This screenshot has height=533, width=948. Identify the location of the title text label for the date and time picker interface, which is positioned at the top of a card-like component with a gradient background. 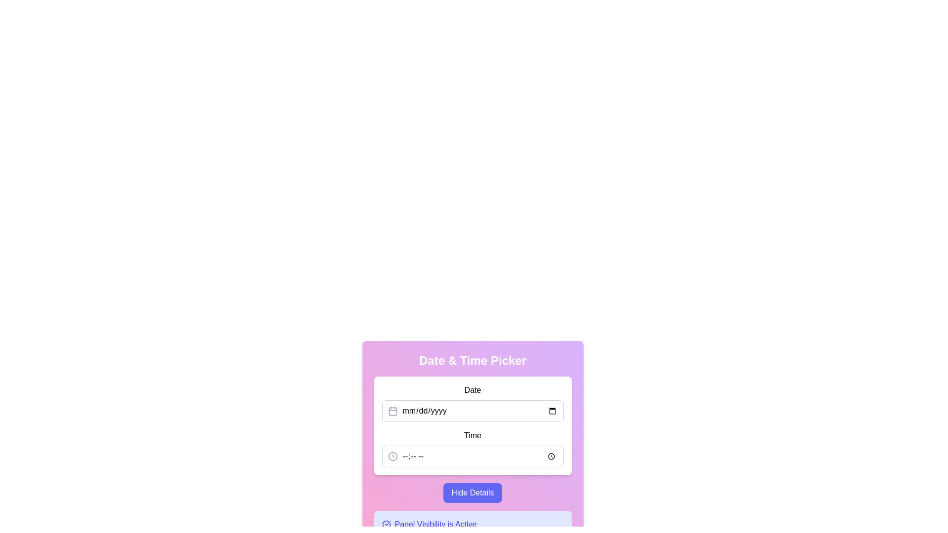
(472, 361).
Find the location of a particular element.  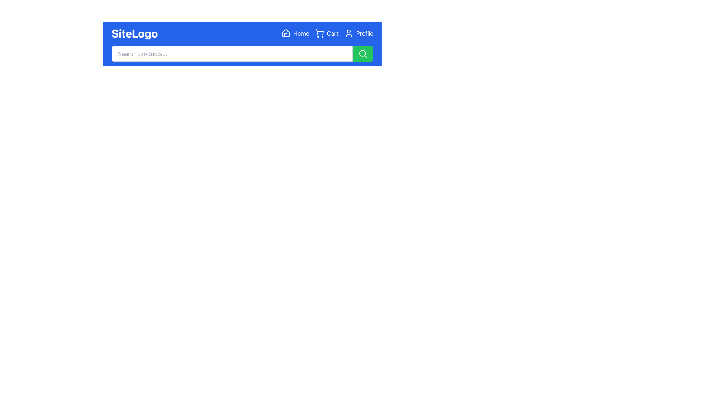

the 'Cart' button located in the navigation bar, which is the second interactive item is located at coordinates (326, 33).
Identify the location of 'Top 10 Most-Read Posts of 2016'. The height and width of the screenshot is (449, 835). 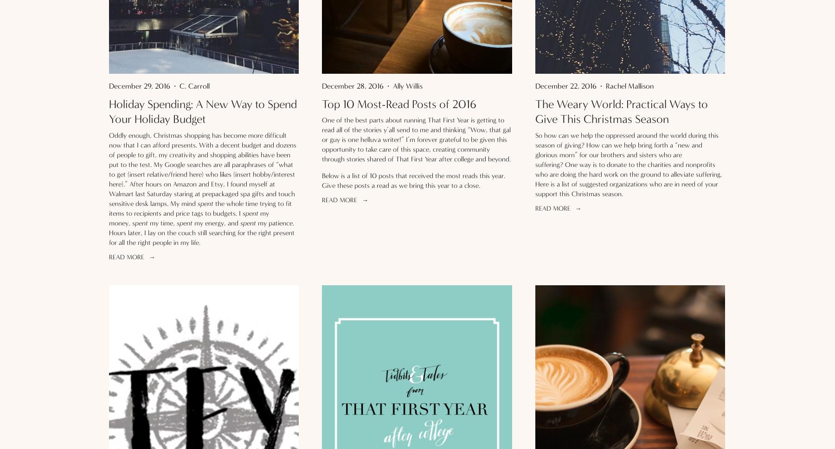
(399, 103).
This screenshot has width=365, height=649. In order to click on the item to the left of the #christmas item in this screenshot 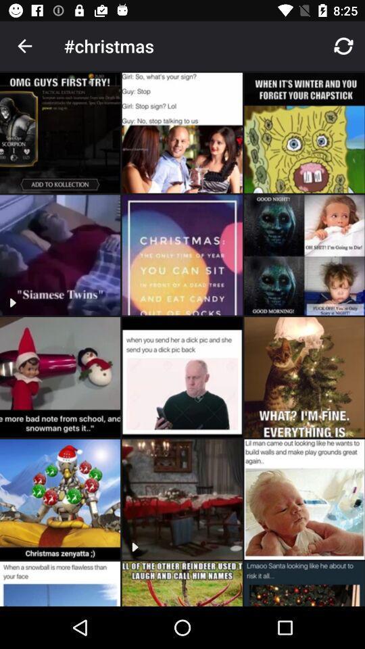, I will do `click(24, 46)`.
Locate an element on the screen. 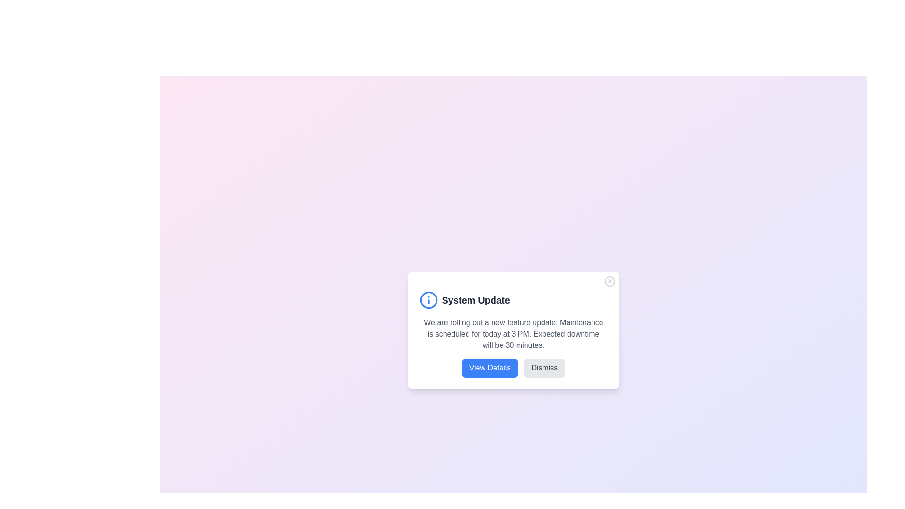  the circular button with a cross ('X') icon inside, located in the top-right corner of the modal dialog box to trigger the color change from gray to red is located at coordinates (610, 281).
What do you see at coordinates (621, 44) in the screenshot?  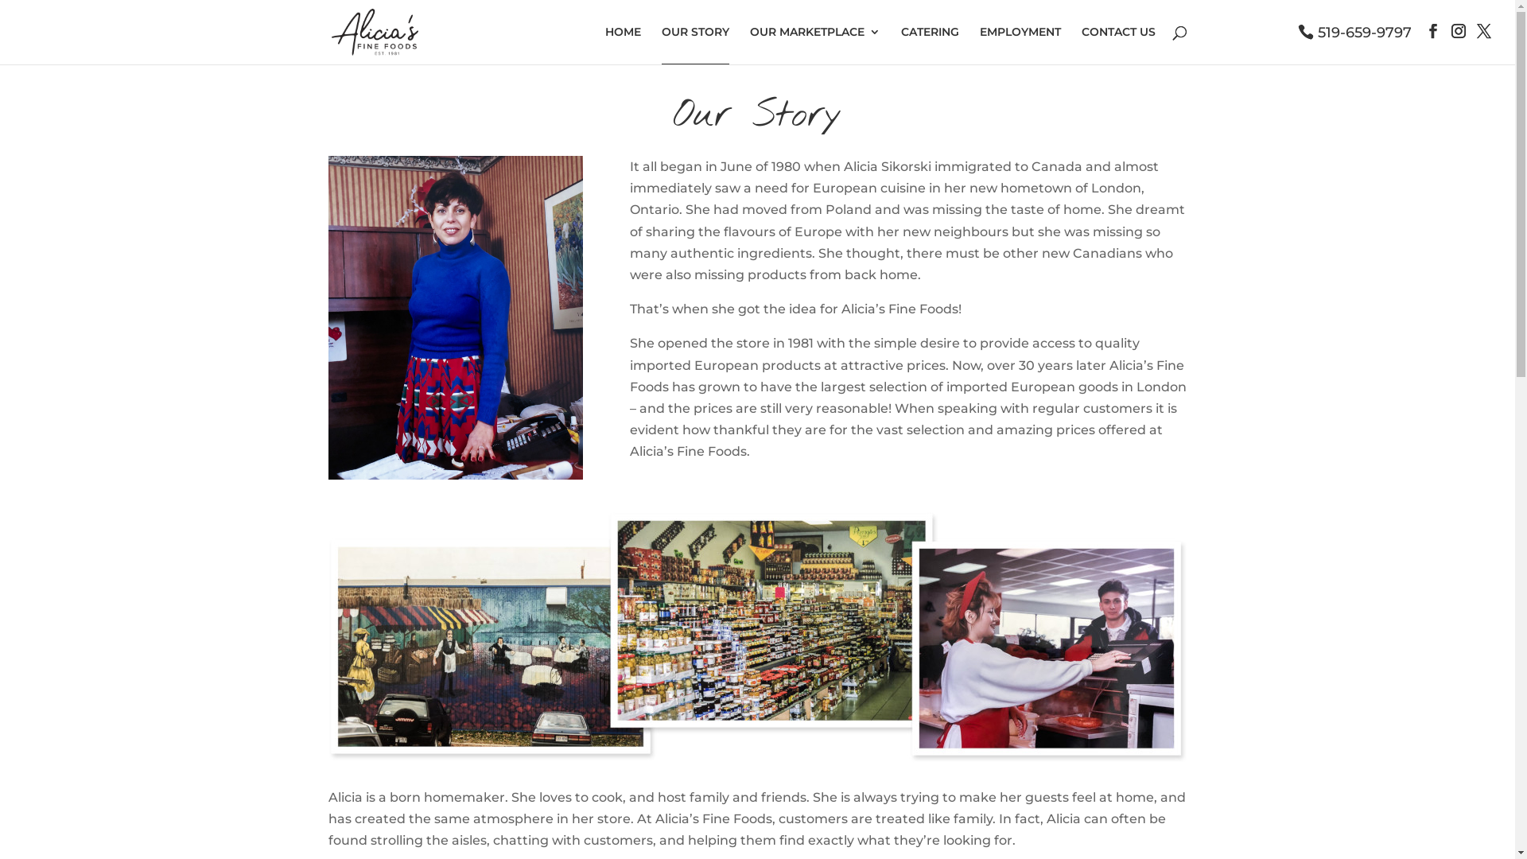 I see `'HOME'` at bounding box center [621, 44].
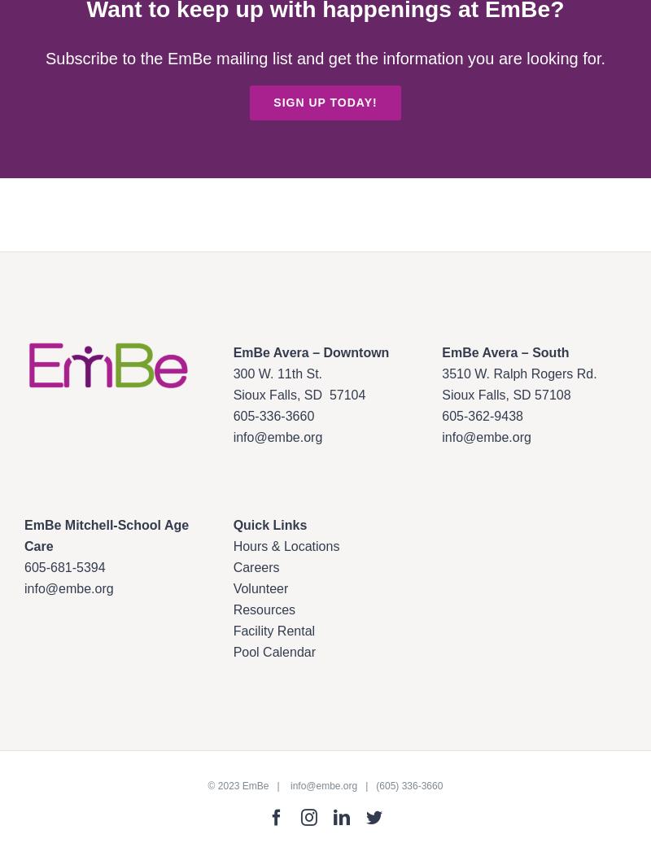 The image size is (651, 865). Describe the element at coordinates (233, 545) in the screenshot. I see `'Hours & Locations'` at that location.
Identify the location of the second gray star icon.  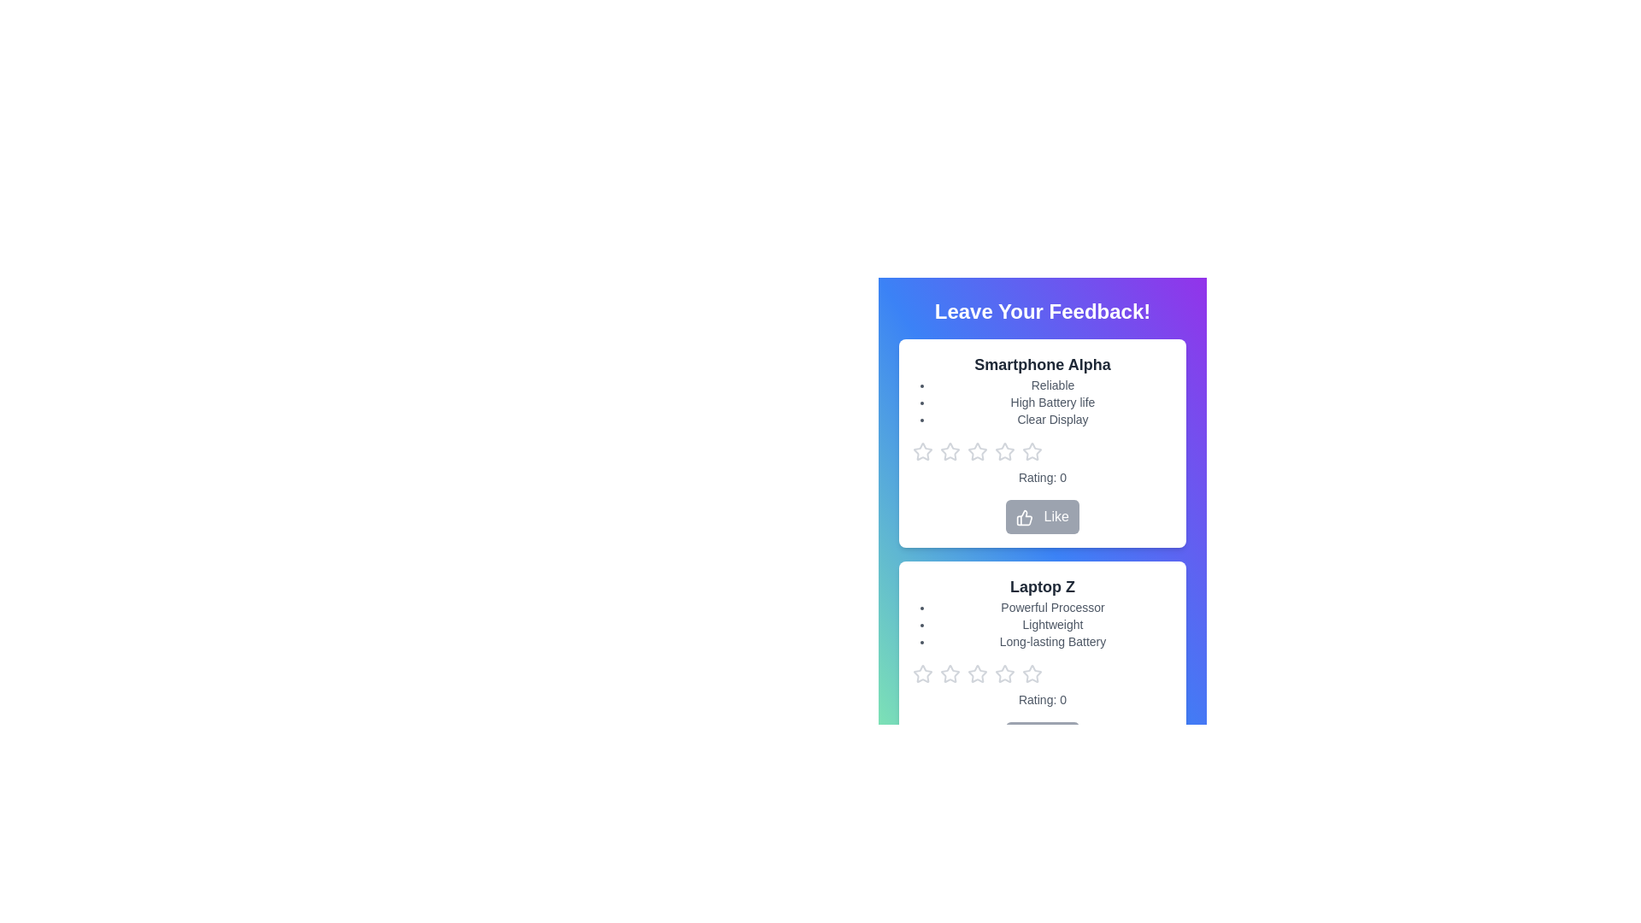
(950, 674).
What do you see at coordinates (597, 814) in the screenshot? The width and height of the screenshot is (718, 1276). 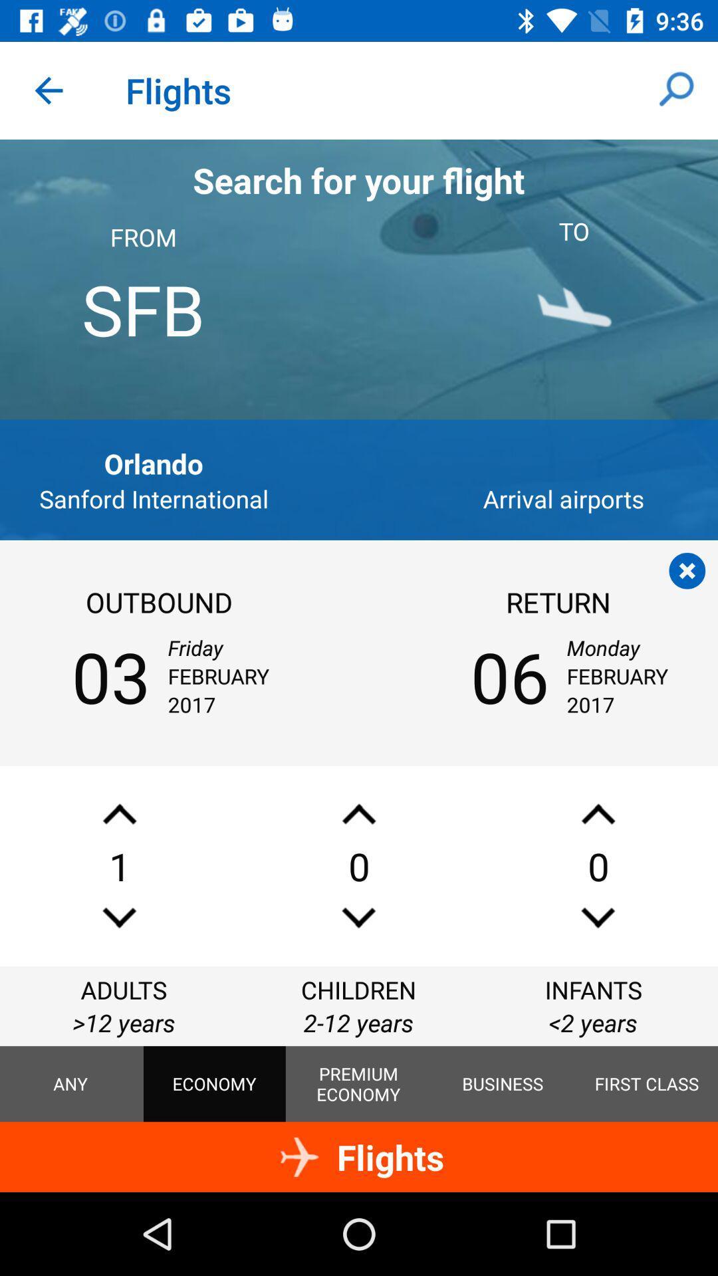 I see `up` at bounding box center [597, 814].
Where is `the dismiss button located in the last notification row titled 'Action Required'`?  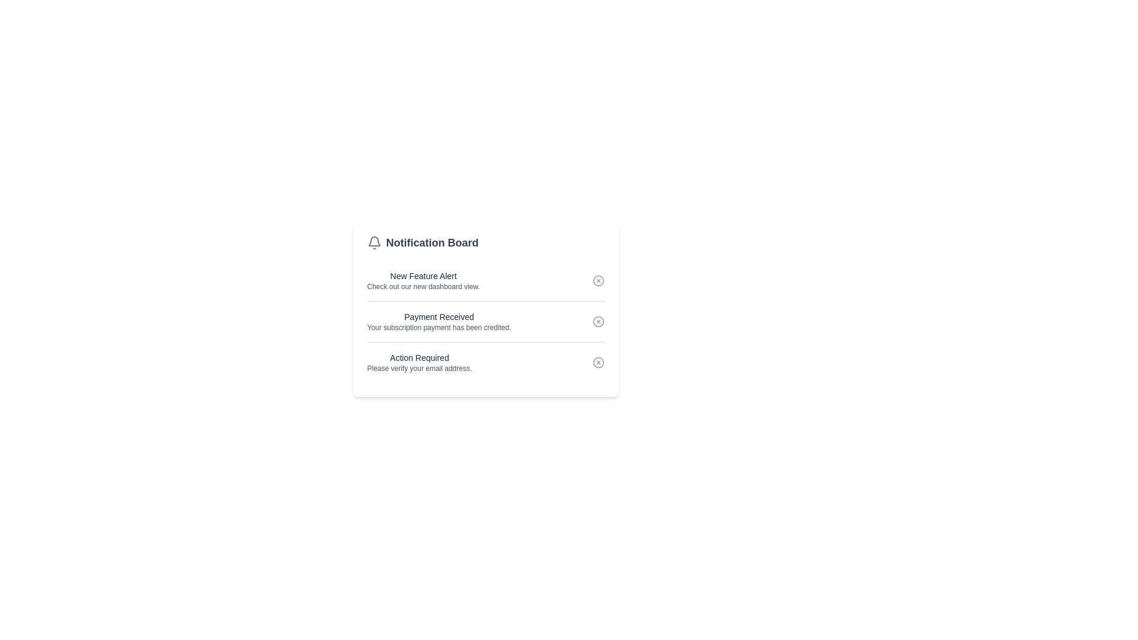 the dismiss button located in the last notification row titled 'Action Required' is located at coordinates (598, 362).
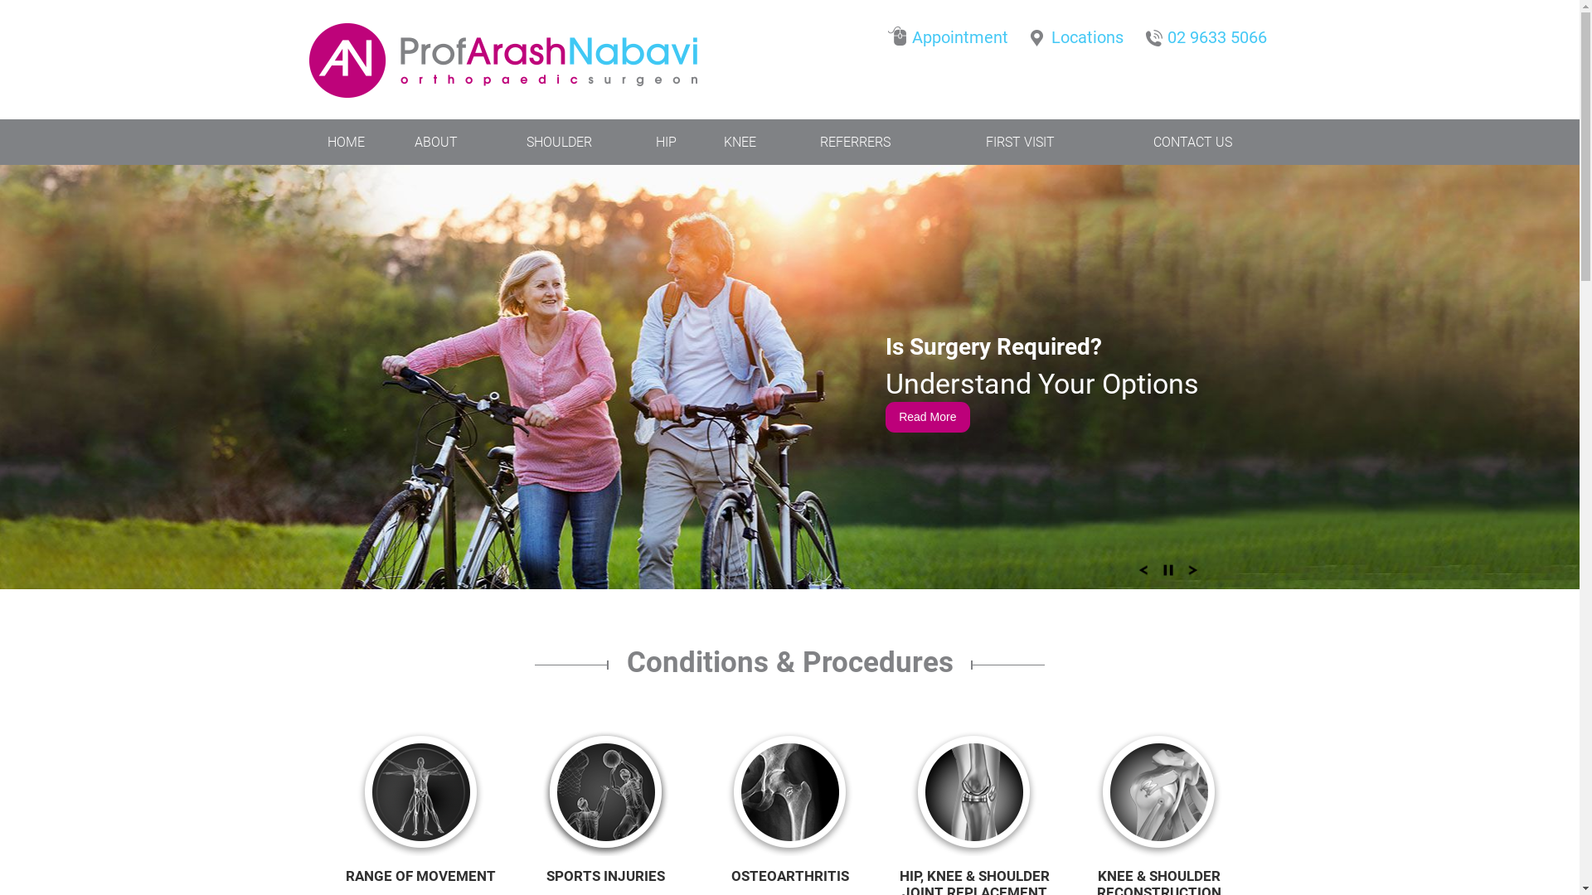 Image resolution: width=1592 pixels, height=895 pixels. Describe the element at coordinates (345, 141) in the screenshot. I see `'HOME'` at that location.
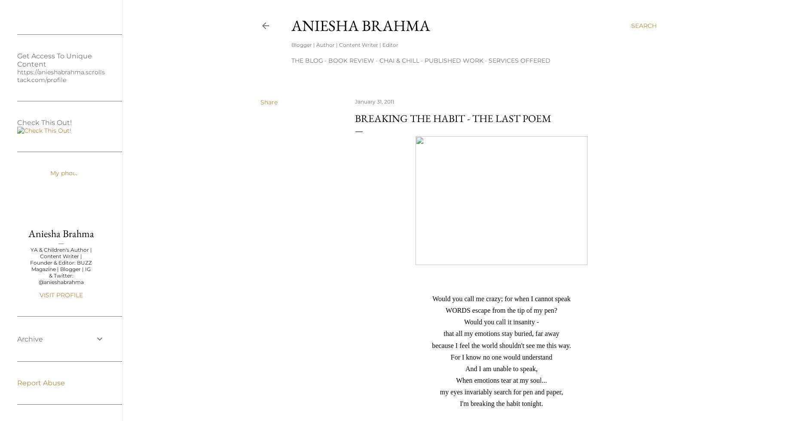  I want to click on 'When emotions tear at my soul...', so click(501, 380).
☆ ☆ ☆ ☆ ☆
◆ The problem:
Rewrite the rows from the line with "Find the location of a particular element." to the line with "(399, 103).", replacing "location" with "position" and leaving everything else unchanged. Leave the pictures out of your answer.

◆ Problem solution:
Find the position of a particular element.  

the 'Cart' button located in the navigation bar, which is the second interactive item is located at coordinates (326, 33).
Identify the position of 'Top 10 Most-Read Posts of 2016'. The height and width of the screenshot is (449, 835). 
(399, 103).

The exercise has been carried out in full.